## Goal 1
In the passage on social norms, in which country did a study favor the at-this-hotel message over the in-this-room one?
## Goal 2
Using the passage on social norms, explain why the divergent results of the towel studies should not be discouraging.
## Goal 3
Write the next part of the passage on social norms, picking up after its last sentence.

## Text block
Our behavior flows only intermittently from knowledge, and our choices reflect not just personal calculations but a host of subtle, almost instinctive, social considerations
All this we know. The question, then, is whether we can harness these tendencies to help solve problems such as climate change, environmental exploitation, and biodiversity loss. These are problems that our other cognitive traits—difficulty with abstractions, the tendency to ignore what’s not immediately tangible, a predisposition to exploit the commons for personal gain—compound with interest. In short: Can our social habits of thought be hacked for planetary good?
Among the approaches being studied by scientists, one of the most promising involves so-called descriptive norms, or how social expectations are framed and perceived. Cialdini’s petrified wood experiments are one example. In another classic experiment, Cialdini and colleagues altered the language of hotel-room placards urging guests to save water by reusing their towels; placards combining an environmental message with a mention of how most guests at that hotel reused towels were more effective than an environmental message alone. When the researchers tweaked the placard to say that most previous guests in that room reused towels, it was more compelling still. (2)
That latter observation was especially intriguing, hinting at how even a casual affiliation—people who happened to stay in the same hotel room at different times—could shape behavior. Yet further iterations of those experiments would show just how complex the effect can be. Another research team found that norms had little power on their own; to be effective, they needed to be paired with strong language about the importance of conservation. The guests-in-this-room appeal didn’t work at all. (3) A study conducted in two Alpine hotels rather than in the US, where the first norm-tweaking towel research was conducted, found the guests-in-this-room message superior to guests-at-this-hotel—but neither was significantly more effective than a standalone environmental message. (4) Another study, this time in Germany, favored the at-this-hotel message rather than the in-this-room one. Both norms, however, inspired less towel re-use than the standard environmental message. (5)
That the studies pointed in such divergent directions shouldn’t be discouraging. Rather, they underscore what remains to be learned together with the importance of accounting for different contexts and backgrounds. In western Europe, resource conservation values are already so established that additional appeals to those norms may make little difference.

## Listing
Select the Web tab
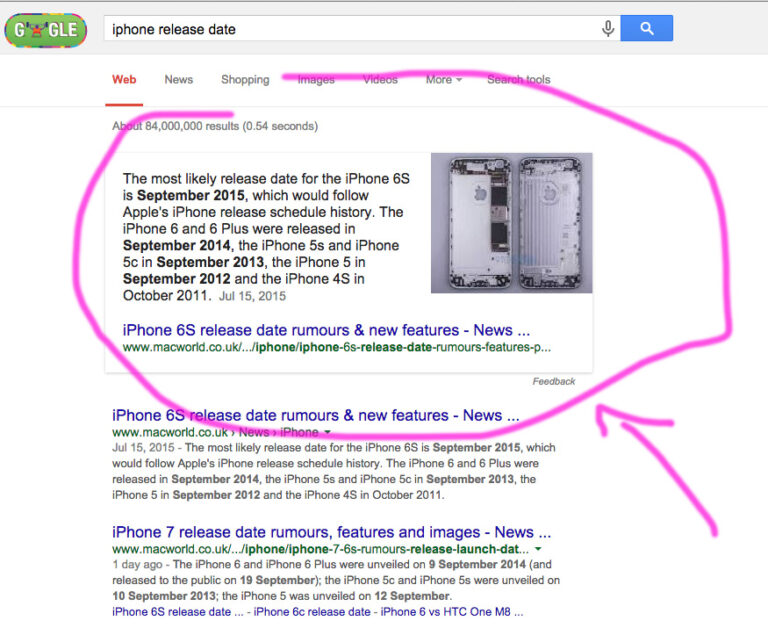768x628 pixels. point(124,79)
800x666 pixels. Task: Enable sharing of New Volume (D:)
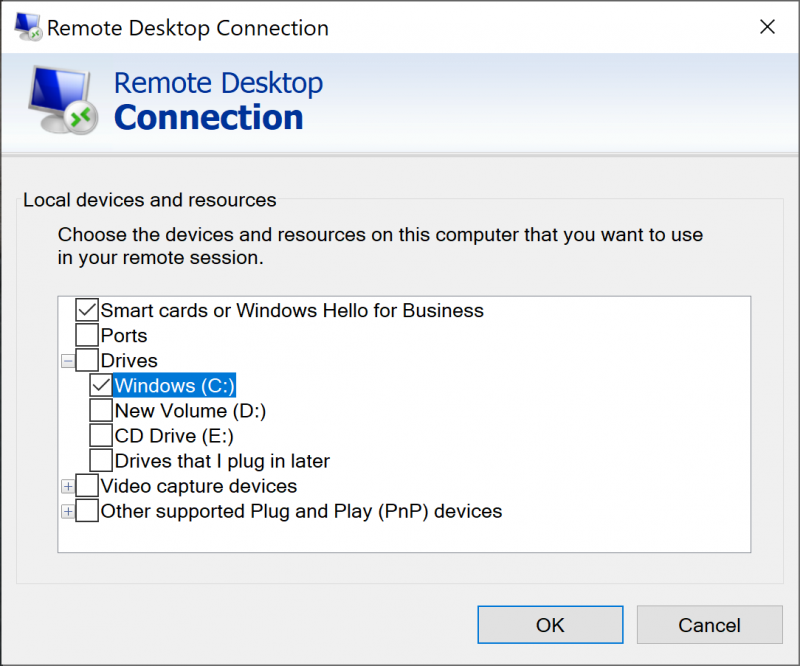[100, 410]
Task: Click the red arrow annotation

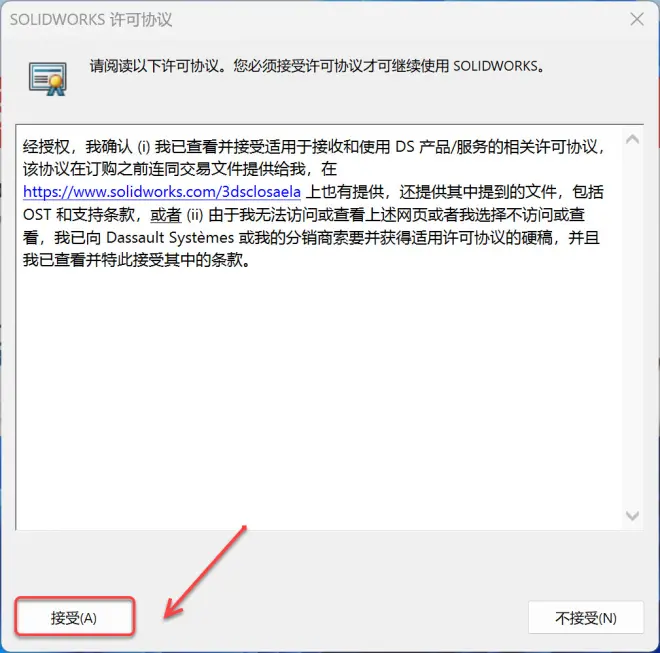Action: 205,573
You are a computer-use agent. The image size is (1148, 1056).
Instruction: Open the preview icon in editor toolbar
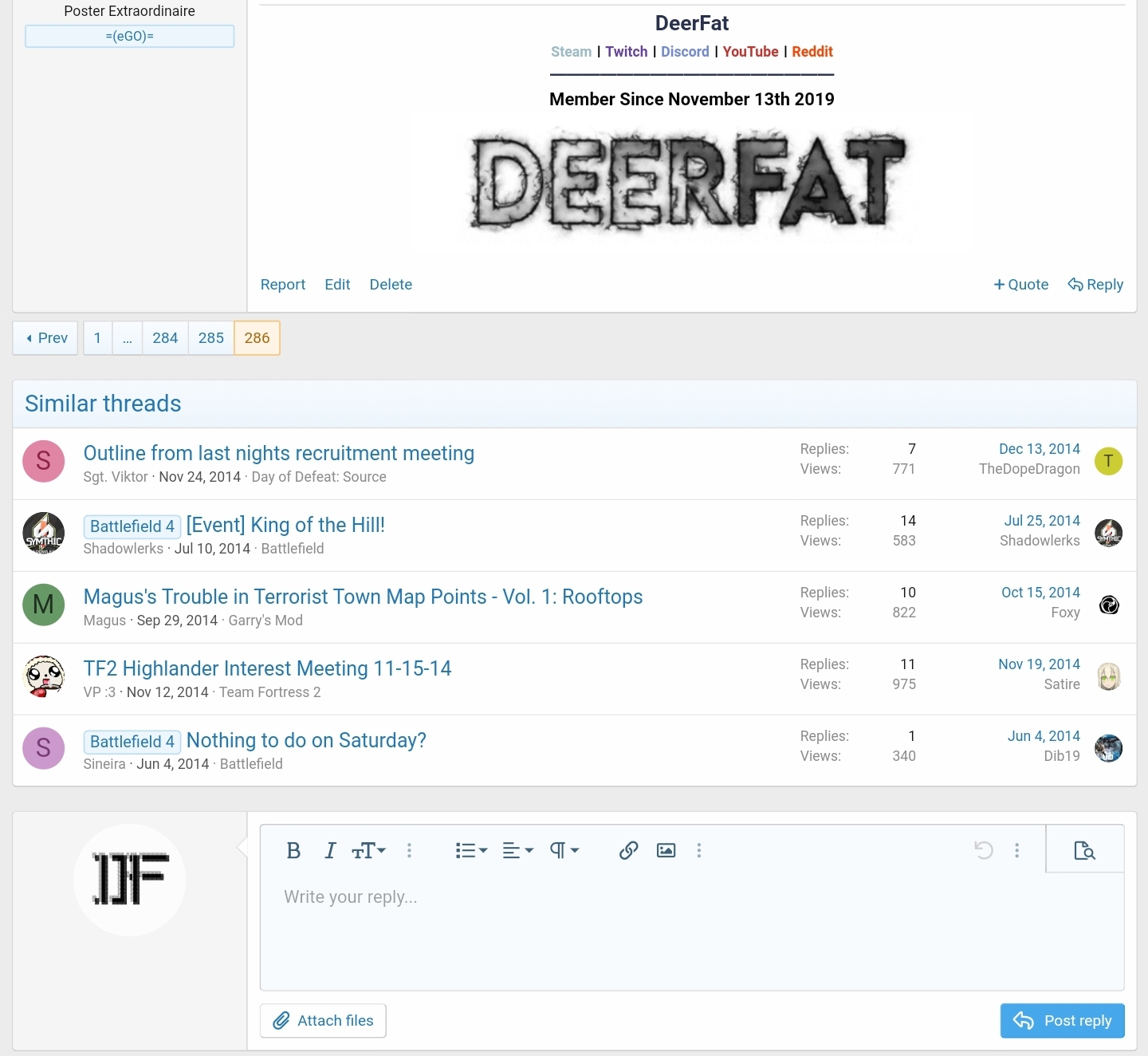pos(1084,850)
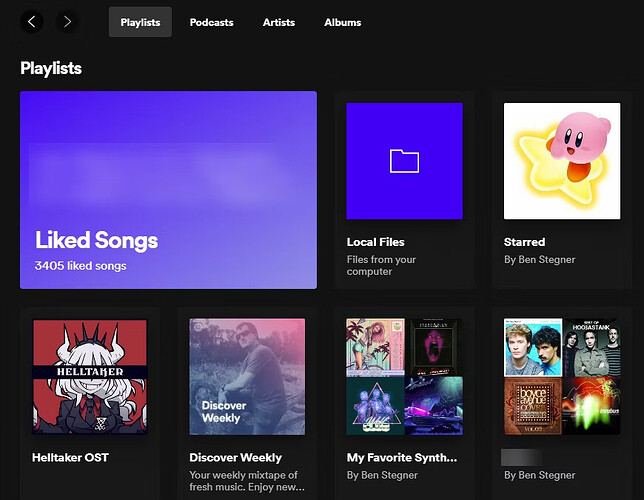This screenshot has width=644, height=500.
Task: Click the Discover Weekly title text
Action: pos(235,457)
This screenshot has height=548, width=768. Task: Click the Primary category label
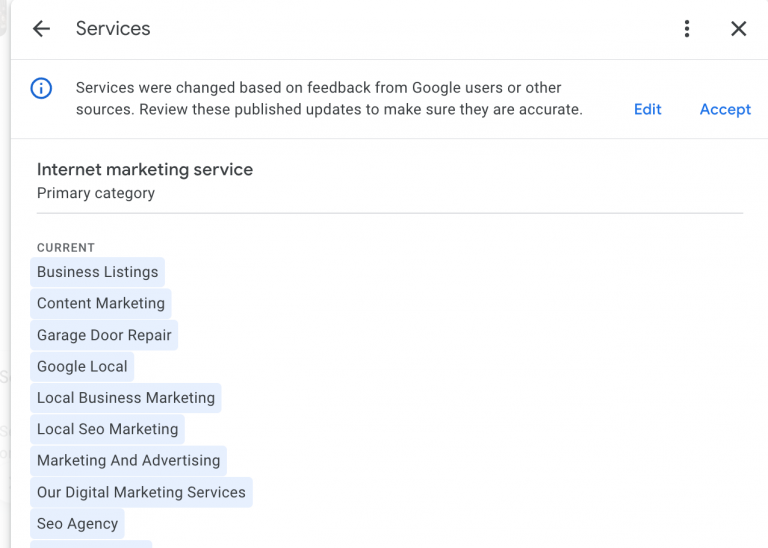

## Exercise response 1
Germany.

## Exercise response 2
They show how much remains to be learned and how important it is to account for different contexts and backgrounds. In western Europe, for example, resource conservation values are already so established that further appeals to those norms may make little difference.

## Exercise response 3
Other sorts of social appeals have been more straightforward: in the aftermath of droughts in the southeastern US, residents of Cobb County, Georgia, reduced their water consumption after receiving a notice that compared their own use to that of their neighbors. (6) The comparisons were especially effective in reaching affluent, high-use households who would have ignored fee-based attempts to curtail their consumption. In a similar vein, telling people about their neighbors’ electricity use reliably reduces their own use, and their newfound habits remain even after the comparisons cease. (7) Complications do arise. People who learn that their neighbors are energy hogs may increase their own consumption, and political ideology can magnify or blunt a comparison’s effectiveness. As a rule, however, the effects are positive. (9, 10)
A newly encouraging wrinkle on the power of social norms involves a sense not just that other people are doing something, but that it’s a trend. In a recent study led by Stanford University psychologist Gregg Sparkman, researchers told diners at a school café that people are starting to eat less meat; these subjects were twice as likely to go meatless than diners informed that people are eating less meat. (10) Several variations of that experiment returned similar results. Further iterations may well reveal nuances, as in the case of hotel-towel placards, but it seems that trendiness has a certain power.
Crucially, that power was evident in Sparkman’s experiments—even though the behavior in question trended only among a small minority. Which is reassuring: after all, if people needed to feel that a great many others were changing before altering their own behavior, it would be difficult to upset a status quo. Just a small swing in social momentum may be enough.
1. Cialdini RB. Crafting normative messages to protect the environment. Current Directions in Psychological Science. 2003.
2. Goldstein NJ, Cialdini RB, and Griskevicius V. A room with a viewpoint: Using social norms to motivate environmental conservation in hotels. Journal of Consumer Research. 2008.
3. Schultz WP, Khazian AM, Zaleski AC. Using normative social influence to promote conservation among hotel guests. Social Influence. 2008.
4. Reese G, Loew K, Steffgen G. A towel less: Social norms enhance pro-environmental behavior in hotels. Journal of Social Psychology. 2014.
5. Bohner G and LE Schlüter. A room with a viewpoint revisited: Descriptive norms and hotel guests’ towel reuse behavior. PLoS ONE. 2014.
6. Ferraro PJ and Price MK. Using nonpecuniary strategies to influence behavior: Evidence from a large-scale field experiment. The Review of Economics and Statistics. 2013.
7. Allcott H. Social norms and energy conservation. Journal of Public Economics. 2011.
8. Clayton S et al. Psychological research and global climate change. Nature Climate Change. 2015.
9. Costa DL and Kahn ME. Energy conservation “nudges” and environmentalist ideology: Evidence from a randomized residential electricity field experiment. Journal of the European Economic Association. 2013.
10. Sparkman G and Walton GM. Dynamic norms promote sustainable behavior, even if it is counternormative. Psychological Science. 2017.
Brandon Keim is a freelance journalist specializing in animals, nature and science, and the author of The Eye of the Sandpiper: Stories From the Living World. Connect with him on Twitter, Instagramand Facebook.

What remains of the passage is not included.